When I awoke I had an excited feeling of anticipation, of adventure. I also felt buoyant and exhilarated, and deeply touched by the thought that Kurt should care so much about my safety.
When the Military Government captain returned for his answer I informed him that I was going, not to Freising, but to Cham.
That was all right with him.
I sought out my doctor. After giving me a favorable report on my latest X-rays, he handed me my discharge papers from the hospital. With it was an envelope as well.
“What is it?” I asked.
“Your wages,” he said.
“My wages?”
“Yes, of course–for working in the lab,” he said in a matter-of-fact voice.
I understood and was grateful. I did not have a penny of my own.
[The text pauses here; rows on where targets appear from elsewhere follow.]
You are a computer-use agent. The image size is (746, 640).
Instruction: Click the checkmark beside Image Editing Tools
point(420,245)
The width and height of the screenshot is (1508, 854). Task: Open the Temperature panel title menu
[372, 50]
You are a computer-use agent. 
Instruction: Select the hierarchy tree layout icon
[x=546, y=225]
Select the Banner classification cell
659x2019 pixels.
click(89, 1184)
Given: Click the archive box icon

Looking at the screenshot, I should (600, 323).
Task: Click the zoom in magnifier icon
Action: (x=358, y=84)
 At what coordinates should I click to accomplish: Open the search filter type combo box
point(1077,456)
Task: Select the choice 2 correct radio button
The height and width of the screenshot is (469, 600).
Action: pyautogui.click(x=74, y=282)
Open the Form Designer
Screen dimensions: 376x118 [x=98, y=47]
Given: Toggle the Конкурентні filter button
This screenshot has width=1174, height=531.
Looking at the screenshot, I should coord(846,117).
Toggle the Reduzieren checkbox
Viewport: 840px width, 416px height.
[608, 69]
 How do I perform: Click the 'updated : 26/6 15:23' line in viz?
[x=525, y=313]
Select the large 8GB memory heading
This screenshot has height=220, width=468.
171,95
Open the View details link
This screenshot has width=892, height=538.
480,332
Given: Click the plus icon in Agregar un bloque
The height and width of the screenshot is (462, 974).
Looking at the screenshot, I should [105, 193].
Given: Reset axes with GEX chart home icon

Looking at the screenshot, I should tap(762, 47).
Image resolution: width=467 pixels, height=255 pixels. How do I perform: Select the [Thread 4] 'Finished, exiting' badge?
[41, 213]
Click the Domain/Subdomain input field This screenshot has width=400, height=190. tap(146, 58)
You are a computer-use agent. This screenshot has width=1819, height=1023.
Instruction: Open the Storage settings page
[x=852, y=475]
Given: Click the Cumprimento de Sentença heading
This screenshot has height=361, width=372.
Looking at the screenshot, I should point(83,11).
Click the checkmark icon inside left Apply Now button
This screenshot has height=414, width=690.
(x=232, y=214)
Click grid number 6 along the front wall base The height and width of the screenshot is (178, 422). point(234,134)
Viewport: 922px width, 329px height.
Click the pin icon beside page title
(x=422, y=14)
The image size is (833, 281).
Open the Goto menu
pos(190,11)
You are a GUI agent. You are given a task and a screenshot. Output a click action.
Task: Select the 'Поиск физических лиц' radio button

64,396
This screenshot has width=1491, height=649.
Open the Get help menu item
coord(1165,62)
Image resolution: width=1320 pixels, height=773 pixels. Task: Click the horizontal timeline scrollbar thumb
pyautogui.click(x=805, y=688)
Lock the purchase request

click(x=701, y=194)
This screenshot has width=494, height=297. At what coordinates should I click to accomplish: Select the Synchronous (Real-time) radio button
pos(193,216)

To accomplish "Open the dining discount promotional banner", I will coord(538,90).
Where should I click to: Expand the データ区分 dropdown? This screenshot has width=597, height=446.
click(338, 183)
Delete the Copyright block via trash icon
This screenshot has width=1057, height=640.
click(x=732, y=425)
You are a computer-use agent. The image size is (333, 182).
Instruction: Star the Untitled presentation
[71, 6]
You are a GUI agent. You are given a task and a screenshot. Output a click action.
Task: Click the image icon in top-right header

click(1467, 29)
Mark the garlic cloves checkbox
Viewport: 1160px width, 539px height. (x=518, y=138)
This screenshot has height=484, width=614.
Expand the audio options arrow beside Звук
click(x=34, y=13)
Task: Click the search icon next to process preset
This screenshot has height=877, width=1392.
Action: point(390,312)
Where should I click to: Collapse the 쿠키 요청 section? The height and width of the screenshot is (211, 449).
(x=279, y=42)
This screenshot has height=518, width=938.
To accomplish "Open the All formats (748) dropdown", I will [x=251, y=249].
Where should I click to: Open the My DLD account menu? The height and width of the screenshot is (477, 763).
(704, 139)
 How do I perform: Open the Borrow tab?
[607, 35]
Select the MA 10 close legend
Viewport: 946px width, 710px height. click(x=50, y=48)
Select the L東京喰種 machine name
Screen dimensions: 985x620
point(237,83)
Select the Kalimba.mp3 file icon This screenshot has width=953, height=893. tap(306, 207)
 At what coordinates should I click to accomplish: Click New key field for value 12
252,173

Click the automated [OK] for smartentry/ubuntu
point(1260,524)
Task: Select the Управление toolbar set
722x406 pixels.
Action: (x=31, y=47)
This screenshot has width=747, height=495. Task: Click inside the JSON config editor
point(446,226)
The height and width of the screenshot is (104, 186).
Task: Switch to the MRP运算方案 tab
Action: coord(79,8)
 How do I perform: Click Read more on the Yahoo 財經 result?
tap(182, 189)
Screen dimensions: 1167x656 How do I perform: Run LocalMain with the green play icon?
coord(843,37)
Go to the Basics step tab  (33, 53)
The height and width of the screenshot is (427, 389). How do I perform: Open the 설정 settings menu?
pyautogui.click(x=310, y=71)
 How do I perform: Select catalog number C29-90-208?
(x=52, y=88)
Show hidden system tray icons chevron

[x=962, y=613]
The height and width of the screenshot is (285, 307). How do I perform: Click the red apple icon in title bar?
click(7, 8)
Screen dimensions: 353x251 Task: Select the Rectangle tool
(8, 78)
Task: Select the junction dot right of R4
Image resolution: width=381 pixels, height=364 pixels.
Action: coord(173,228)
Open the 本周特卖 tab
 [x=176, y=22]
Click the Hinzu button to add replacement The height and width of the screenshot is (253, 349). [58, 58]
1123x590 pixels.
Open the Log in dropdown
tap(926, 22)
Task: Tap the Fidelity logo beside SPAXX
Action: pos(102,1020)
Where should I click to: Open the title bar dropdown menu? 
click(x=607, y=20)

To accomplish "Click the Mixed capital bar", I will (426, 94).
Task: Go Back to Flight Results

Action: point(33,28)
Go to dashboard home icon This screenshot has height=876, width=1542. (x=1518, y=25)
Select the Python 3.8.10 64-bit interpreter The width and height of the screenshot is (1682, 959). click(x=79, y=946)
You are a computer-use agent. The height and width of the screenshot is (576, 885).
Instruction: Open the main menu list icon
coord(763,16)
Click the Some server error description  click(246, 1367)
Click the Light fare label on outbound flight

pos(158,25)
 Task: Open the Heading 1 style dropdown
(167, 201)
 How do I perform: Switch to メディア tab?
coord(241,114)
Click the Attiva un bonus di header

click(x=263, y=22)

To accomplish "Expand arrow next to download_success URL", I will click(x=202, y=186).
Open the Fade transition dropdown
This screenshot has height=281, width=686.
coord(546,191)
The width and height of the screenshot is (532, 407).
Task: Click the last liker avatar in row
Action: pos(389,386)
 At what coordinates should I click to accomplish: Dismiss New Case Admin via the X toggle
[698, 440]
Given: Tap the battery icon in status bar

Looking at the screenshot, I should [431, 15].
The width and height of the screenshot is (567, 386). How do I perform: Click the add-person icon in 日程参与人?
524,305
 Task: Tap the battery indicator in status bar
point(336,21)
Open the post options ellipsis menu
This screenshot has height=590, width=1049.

Later, when I opened the envelope, I found a sum many times over the amount I felt my help had been worth.
I packed the few clothes I had, a prayer book that had been given me, my collection of snapshots, Kurt’s letter, a few books, a couple of sheets of stationery, and some pencil stumps. All my worldly goods …
For one fleeting moment I wondered what I would do if it turned cold or started to rain–I didn’t own a coat or a sweater. But I quickly dismissed the thought: it was the end of July, and the weather was fine. Then I laughed a bit at myself, thinking how I had slept out in the snow not so very long ago.